There is only one way to do away with racial issues and that is to forget about race. So what that Africans were brought to America as slaves? Tens of thousands of Africans died of disease and in tribal wars during that same period. In fact, the descendants of those slaves are better off in most respects than modern Africans. There’s a good reason that so many Africans today seek new lives elsewhere, particularly in Europe. Africa is still plagued by disease such as AIDS and Ebola while war between rival warlords and political factions is constant. Slavery is still practiced in Africa and in coastal Africa, piracy is rampant. South Africa has the highest murder rate in the world. As far as American negroes are concerned – their only connection to Africa is that some of their ancestors were brought to America, or came voluntarily, some 400 years ago – they need to stop thinking of themselves as African-Americans but as Americans. Booker T. Washington believed that the only way negroes could become productive citizens was through education and that integration should be gradual to avoid problems with whites. He was opposed by W.E.B. Du Bois, who believed in political power. While Washington was from the South and had been born into slavery, Dubois was from Massachusetts and wasn’t born until 1868. Dubois eventually became a socialist and flirted with communism. Du Bois and other black and white political progressives advocated activism as the vehicle for blacks to attain social equality.  Du Bois eventually prevailed and the NAACP, of which he was a founder, became the primary “voice” for American blacks. Perhaps its time for blacks to return to Booker T. Washington’s philosophy.

According to her mother, Sandra Bland came to Texas with a mission – to stop social injustice in the South. If she truly believed she was on a mission, she must have been confounded when she found herself spending a weekend in jail for an altercation that started because she failed to signal a lane change. (So far, no attention has been paid to her having failed to stop when she pulled out from a side road.) If she believed such a thing, and there is evidence that she did, she may have had a martyr complex. She apparently ranted on social media about injustice, particularly on the part of police against blacks. It turns out that she had a history with police in both her home state of Illinois and Texas, including having pled guilty to drug charges in Texas. At the time of her death, she owed over $7,500 in fines in Illinois – http://www.nbcchicago.com/investigations/Suburban-Woman-Found-Dead-in-Jail-Had-Previous-Encounters-With-Police-316025661.html In short, Ms.
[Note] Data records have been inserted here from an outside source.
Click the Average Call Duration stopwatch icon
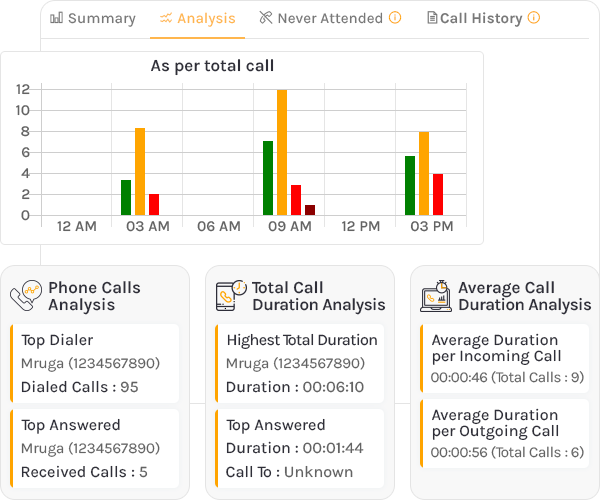This screenshot has height=500, width=600. [436, 295]
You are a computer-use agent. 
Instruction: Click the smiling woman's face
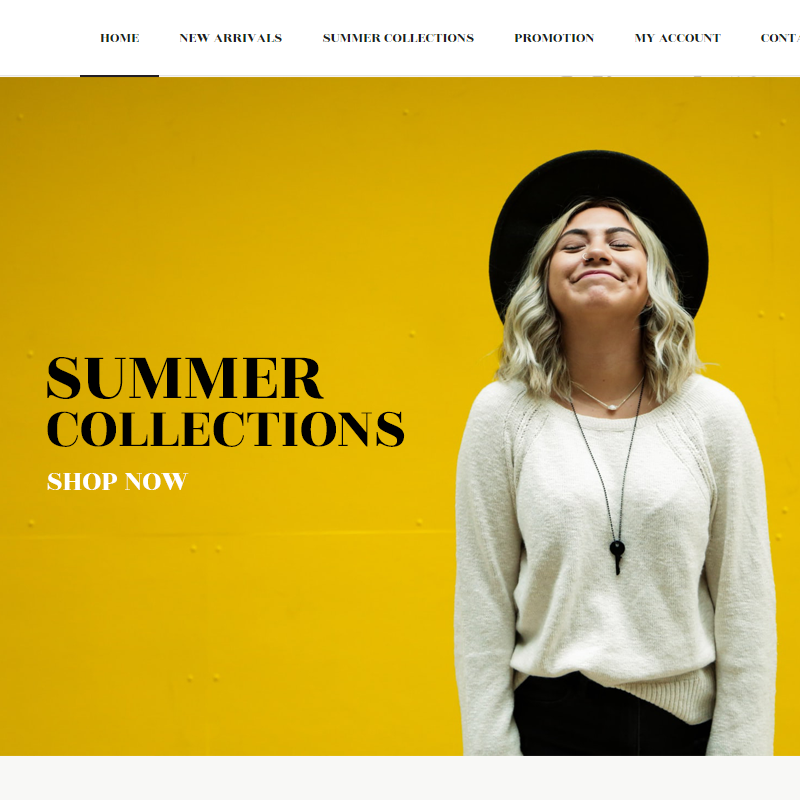597,258
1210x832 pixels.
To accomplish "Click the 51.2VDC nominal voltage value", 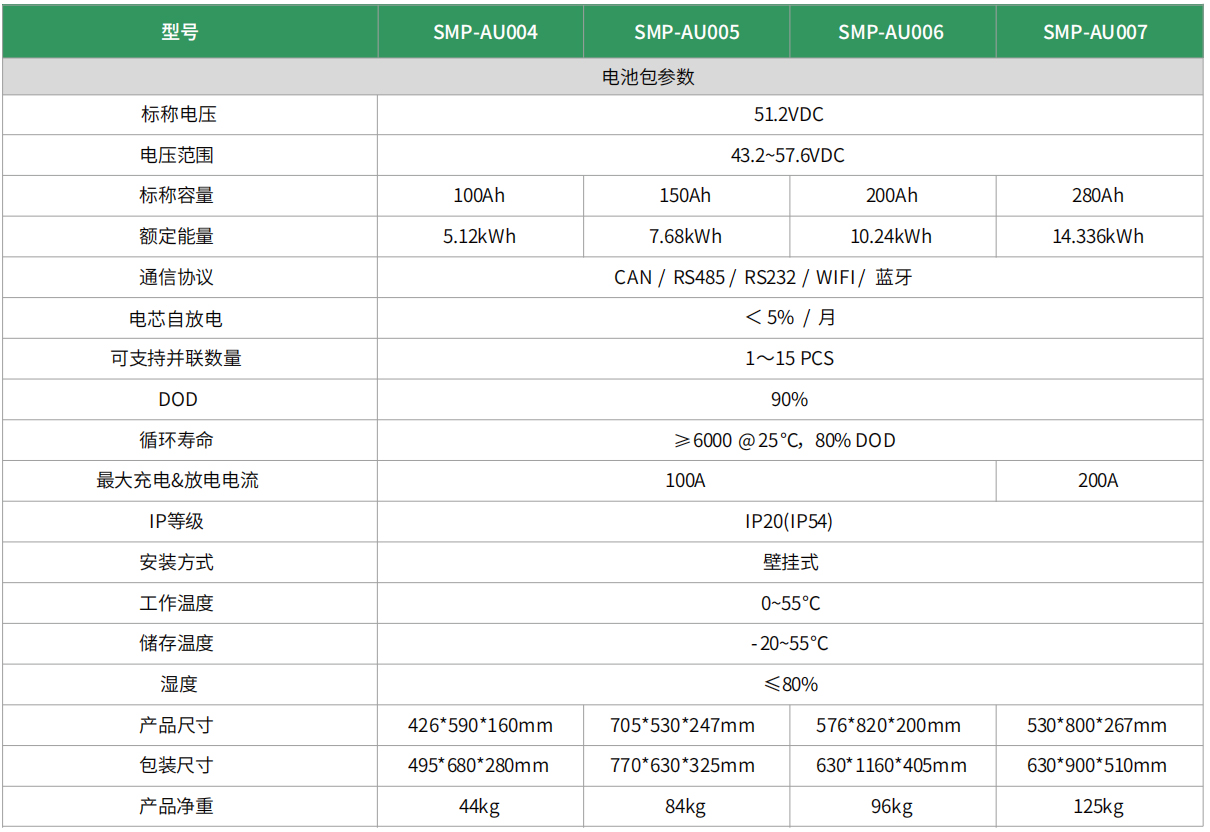I will (x=789, y=114).
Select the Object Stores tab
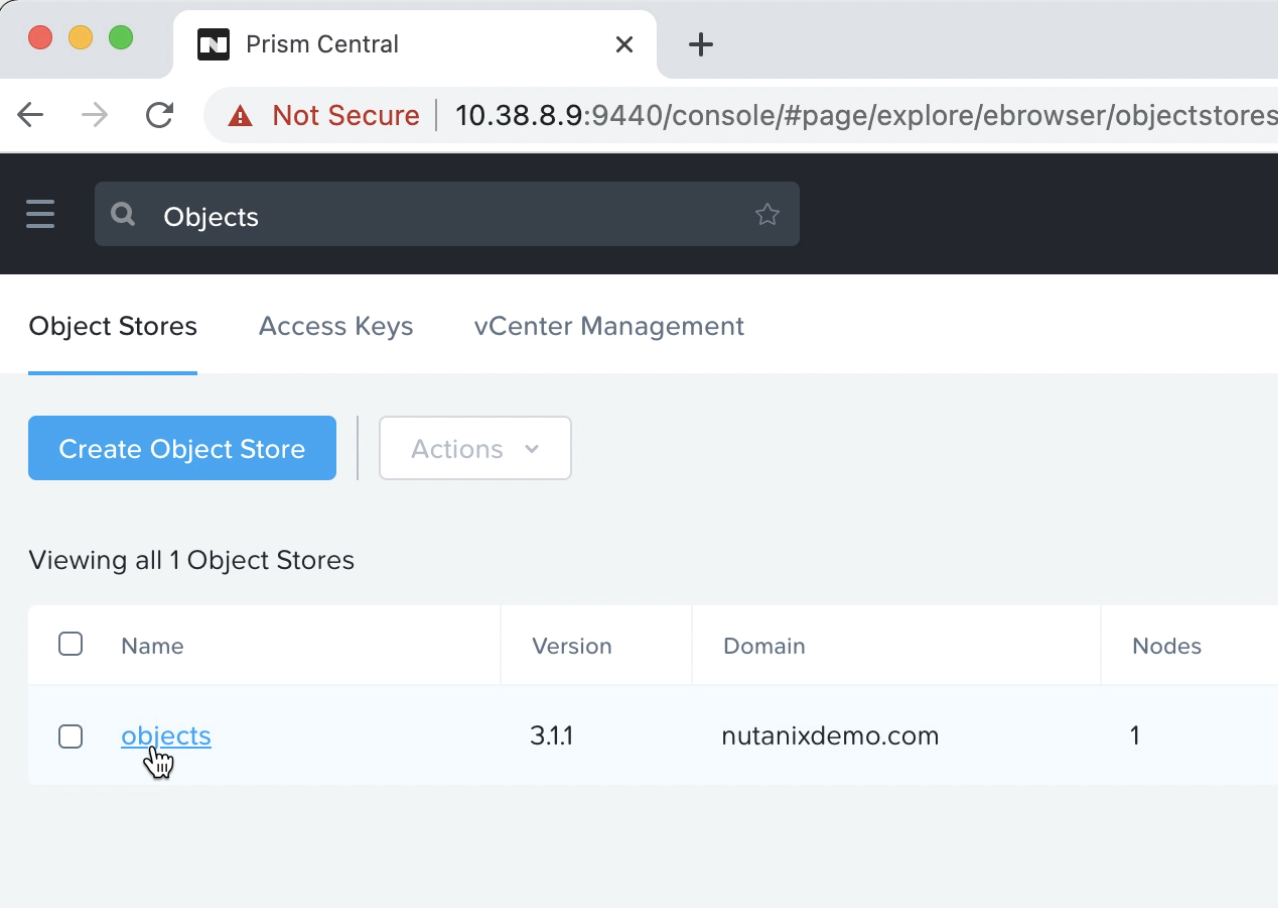The width and height of the screenshot is (1278, 908). 113,326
Bland was not the model citizen her fans have tried to paint her to be.

The most disturbing aspect of the Bland case is that so many were so quick to rush to judgment. Thanks to social media, a movement quickly began to protest her “murder” by “the racists of Waller County.” Never mind that the mayor of Hempstead, where she was held in jail, is black as are at least two members of the city council. Hempstead elected its first black mayor in 1984. One of Waller County’s justices of the peace is a black woman. Yet article after article talked about the “racism” in the county, pointing to how the Waller County sheriff was fired from his job as chief of police “for racism” when in fact the conflict was due to his having used profanity during an arrest which led to a court case back in 2007. One article claims that Waller County was once predominantly black but no mention of this is made in the Handbook of Texas or the Hempstead history. The implication that Sandra Bland’s arrest and subsequent death was all due to racism without offering one shred of proof. I saw Quanell X ranting about how “blacks of Waller County are treated” this week on TV. Actually, Quanell X is from Houston and his pronouncements are just that, pronouncements. Yes, there is a high incident of traffic stops involving blacks but this is due to the large number of black college students at Prairie View.

Yes, the death of Sandra Bland is sad, but in many respects its even sadder at the way her death has been depicted by those who are using it for their own agenda.